##### BLOQUE DE TEXTO #####

Nos decían los padres sinodales: por constricción o falta de alternativas se encuentran sumergidos en situaciones altamente conflictivas y de no rápida solución: violencia doméstica, feminicidios -qué plaga que vive nuestro continente en este sentido-, bandas armadas y criminales, tráfico de droga, explotación sexual de menores y de no tan menores, etc., y duele constatar que en la raíz de muchas de estas situaciones se encuentra una experiencia de orfandad fruto de una cultura y una sociedad que se fue "desmadrando". Sin madre, los dejó huérfanos.
Hogares resquebrajados tantas veces por un sistema económico que no tiene como prioridad las personas y el bien común y que hizo de la especulación "su paraíso" desde donde seguir "engordando" sin importar a costa de quién. Así nuestros jóvenes sin hogar, sin familia, sin comunidad, sin pertenencia, quedan a la intemperie del primer estafador.

##### MATERIAL DE ORIGEN #####

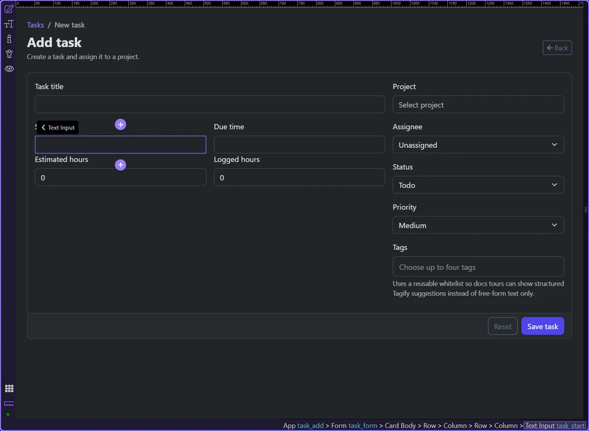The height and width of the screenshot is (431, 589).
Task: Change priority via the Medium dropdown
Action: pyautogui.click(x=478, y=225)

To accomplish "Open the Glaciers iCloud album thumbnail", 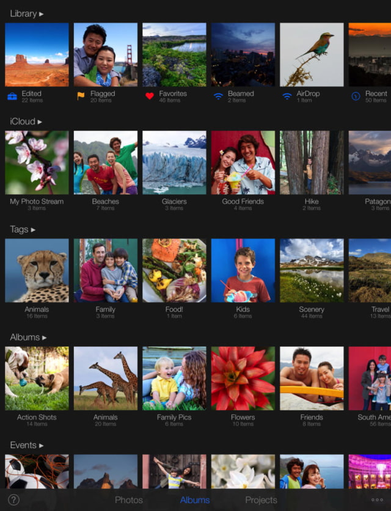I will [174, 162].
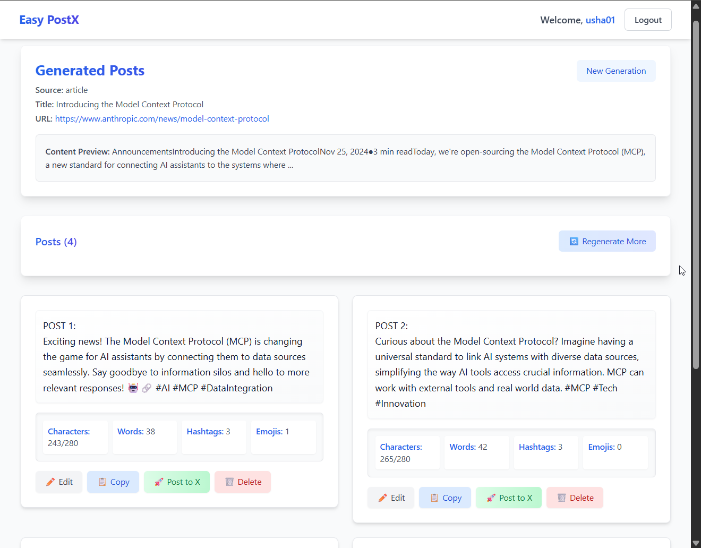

#####

> _TAREAS REQUERIDAS_:
- 1) En el texto sobre la orfandad de los jóvenes, ¿qué hizo de la especulación «su paraíso»?
- 2) Prosigue el texto sobre la orfandad de los jóvenes a partir de su última oración.

> _RESPUESTAS FINALES_:
- 1) Un sistema económico que no tiene como prioridad las personas y el bien común.

- 2)
No nos olvidemos que «el verdadero dolor que sale del hombre, pertenece en primer lugar a Dios» (Georges Bernanos, Diario de un cura rural, 74). No separemos lo que Él ha querido unir en su Hijo. El mañana exige respetar el presente dignificando y empeñándose en valorar las culturas de vuestros pueblos. En esto también se juega la dignidad: en la autoestima cultural. Vuestros pueblos no son el "patio trasero" de la sociedad ni de nadie. Tienen una historia rica que ha de ser asumida, valorada y alentada. Las semillas del Reino fueron plantadas en estas tierras. Estamos obligados a reconocerlas, cuidarlas y custodiarlas para que nada de lo bueno que Dios plantó se seque por intereses espurios que por doquier siembran corrupción y crecen con la expoliación de lo más pobres. Cuidar las raíces es cuidar el rico patrimonio histórico, cultural y espiritual que esta tierra durante siglos ha sabido "mestizar". Empéñense y levanten la voz contra la desertificación cultural y espiritual de vuestros pueblos, que provoca una indigencia radical ya que deja sin esa indispensable inmunidad vital que sostiene la dignidad en los momentos de mayor dificultad.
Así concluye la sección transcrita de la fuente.